GAS5 mediates notch signaling to exacerbate calcium oxalate-induced renal injury through the NF-κB/NLRP3 axis by promoting macrophage polarization
摘要
The contribution of macrophage polarization dysregulation to calcium oxalate (CaOx) nephrolithiasis remains poorly defined. Here, we identify the long non-coding RNA growth arrest-specific transcript 5 (GAS5) as a critical driver of pro-inflammatory M1 macrophage polarization through the Notch/NF-κB/NLRP3 axis, thereby aggravating CaOx-induced renal injury. In human macrophages, calcium oxalate monohydrate (COM) stimulation upregulates GAS5 expression, which functions as a competing endogenous RNA by sequestering miR-449c-5p, leading to derepression of Notch1 and amplification of downstream inflammatory signaling. Activated Notch1 engages TLR4 to trigger NF-κB/NLRP3 inflammasome activation, promoting M1 polarization, inflammatory cytokine release, tubular epithelial pyroptosis, and enhanced crystal adhesion.
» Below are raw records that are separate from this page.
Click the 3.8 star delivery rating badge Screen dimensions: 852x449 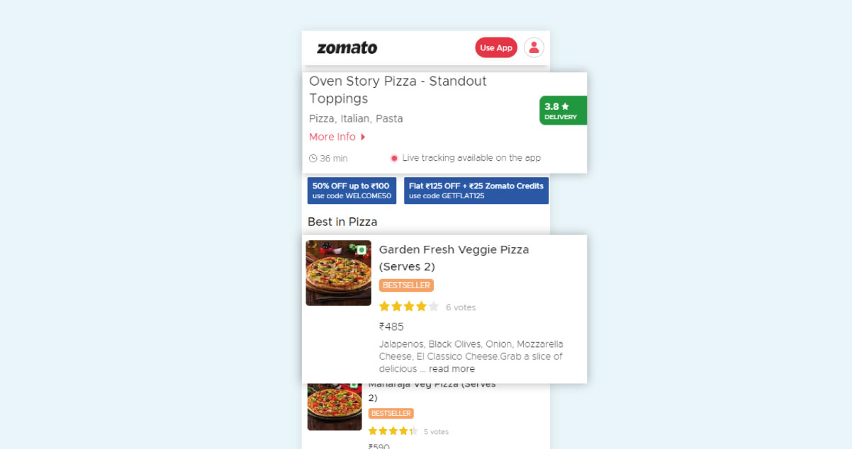[562, 110]
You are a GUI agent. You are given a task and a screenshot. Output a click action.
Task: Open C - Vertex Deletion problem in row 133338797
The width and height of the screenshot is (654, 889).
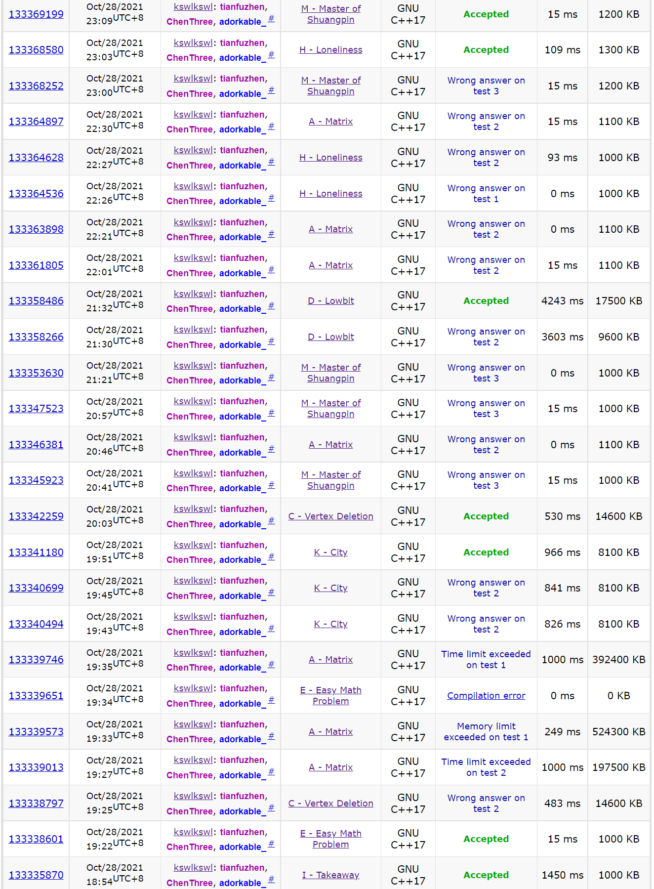[x=330, y=804]
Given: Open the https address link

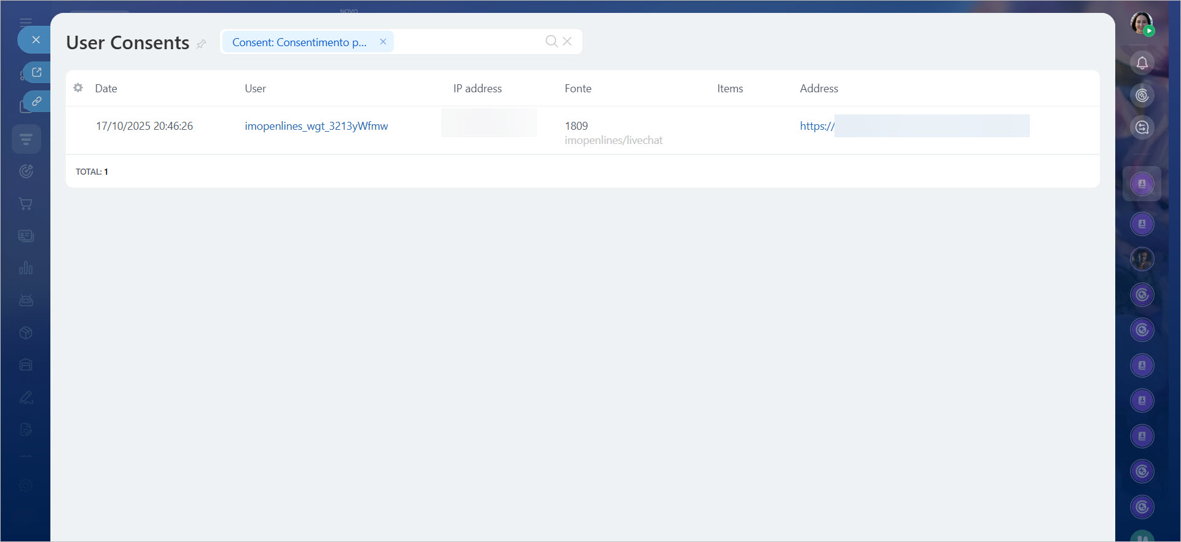Looking at the screenshot, I should tap(817, 126).
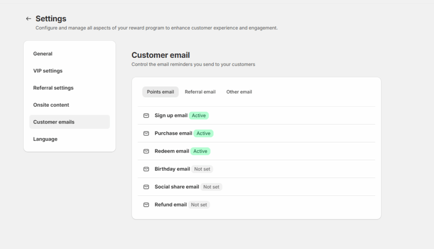The width and height of the screenshot is (434, 249).
Task: Select the Points email tab
Action: click(x=160, y=92)
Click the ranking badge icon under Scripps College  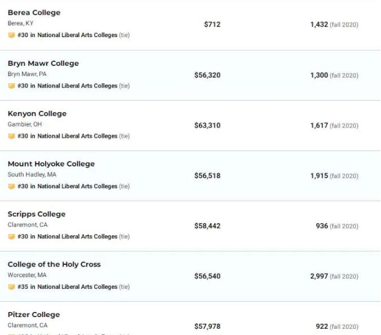pyautogui.click(x=11, y=237)
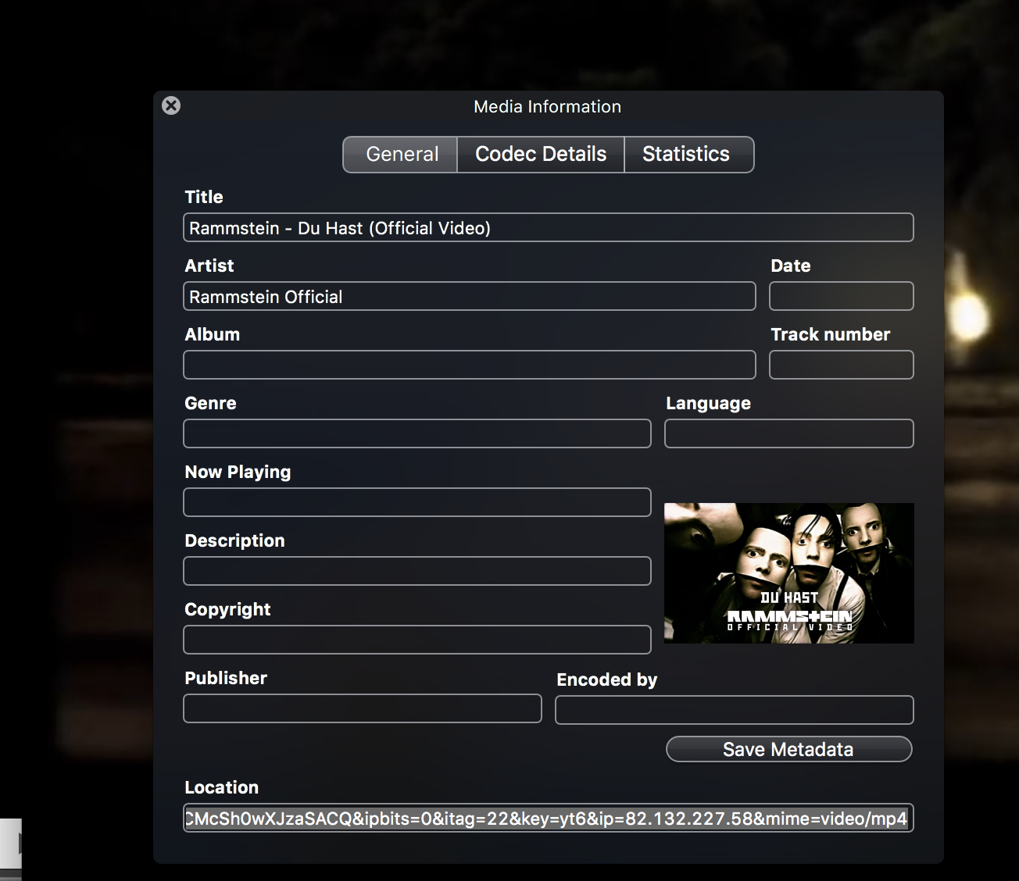This screenshot has width=1019, height=881.
Task: Switch to the General tab
Action: coord(401,155)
Given the limited conservation of lncRNA-miRNA interactions across species, we further delineated a species adaptive regulatory mechanism in mice. In murine macrophages, GAS5 enhances Notch1 signaling through sequestration of a distinct miRNA, miR-325-3p, thereby preserving the core ceRNA logic while employing different miRNA mediators. In vivo, macrophage enriched GAS5 overexpression exacerbates Gly induced CaOx deposition, renal dysfunction, and inflammation, whereas pharmacological inhibition of Notch signaling or TLR4 knockdown markedly attenuates these effects. Conversely, restoration of the corresponding regulatory miRNAs suppresses Notch1 signaling and favors anti-inflammatory macrophage polarization. Together, these findings uncover a conserved, yet species-adaptive, GAS5 centered ceRNA regulatory framework that governs macrophage driven inflammation and renal injury in CaOx nephrolithiasis, highlighting GAS5-Notch signaling as a potential immunomodulatory target for nephrolithiasis.